The statement made no mention that the decision coincides with a collapse in carbon prices, particularly for CERs, in recent weeks on global markets. One parcel of CERs is understood to have changed hands for less than $6.70 a tonne in New Zealand within the last fortnight, compared with a cap for New Zealand carbon prices of $25 a tonne under the ETS.
As a result, major emitters in the electricity, industrial and transport sectors who must buy carbon reduction units under the ETS have never had access to cheaper units than at present.
The CER over-supply is global and is unlikely to be significantly affected by the bans announced in the EU and Australasia, prompting calls for the local ETS to require a certain proportion of carbon reduction to be sourced from higher quality, more costly New Zealand Units, which are quoted currently at around $8.40 a tonne, still well below the prices major emitters were expecting to pay to offset their emissions.

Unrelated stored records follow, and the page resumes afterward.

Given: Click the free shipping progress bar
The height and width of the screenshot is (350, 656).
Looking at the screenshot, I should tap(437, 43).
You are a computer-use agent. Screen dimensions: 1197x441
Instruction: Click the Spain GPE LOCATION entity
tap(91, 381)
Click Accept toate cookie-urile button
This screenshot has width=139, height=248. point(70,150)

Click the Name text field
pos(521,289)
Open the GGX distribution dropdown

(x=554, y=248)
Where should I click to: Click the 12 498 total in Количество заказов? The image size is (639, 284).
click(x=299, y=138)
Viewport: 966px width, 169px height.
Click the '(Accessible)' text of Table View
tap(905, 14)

“The ETS is the most important tool New Zealand has to reduce emissions and meet our international obligations on climate change but it is complex and will require ongoing refinement,” said Smith in a statement. “We will be monitoring future developments in the Clean Development Mechanism certification process to ensure any units entering the New Zealand scheme are consistent with its purpose.”
Smith’s senior climate change policy adviser, George Riddell, told BusinessDesk decisions on further changes to the ETS would emerge early next year, after MfE provides advice to the government on other modifications suggested by the ETS review panel.
Asked whether this could include moves to require a proportion of carbon offsets to be purchased from New Zealand rather than offshore CERs, Riddell said: “I don’t know at this stage. Officials have been looking round at those sorts of issues, but there’s nothing definitive.”
Other expected changes involve likely changes to the quantity of allocations available for the owners of pre-1990 forests, and will require legislative change.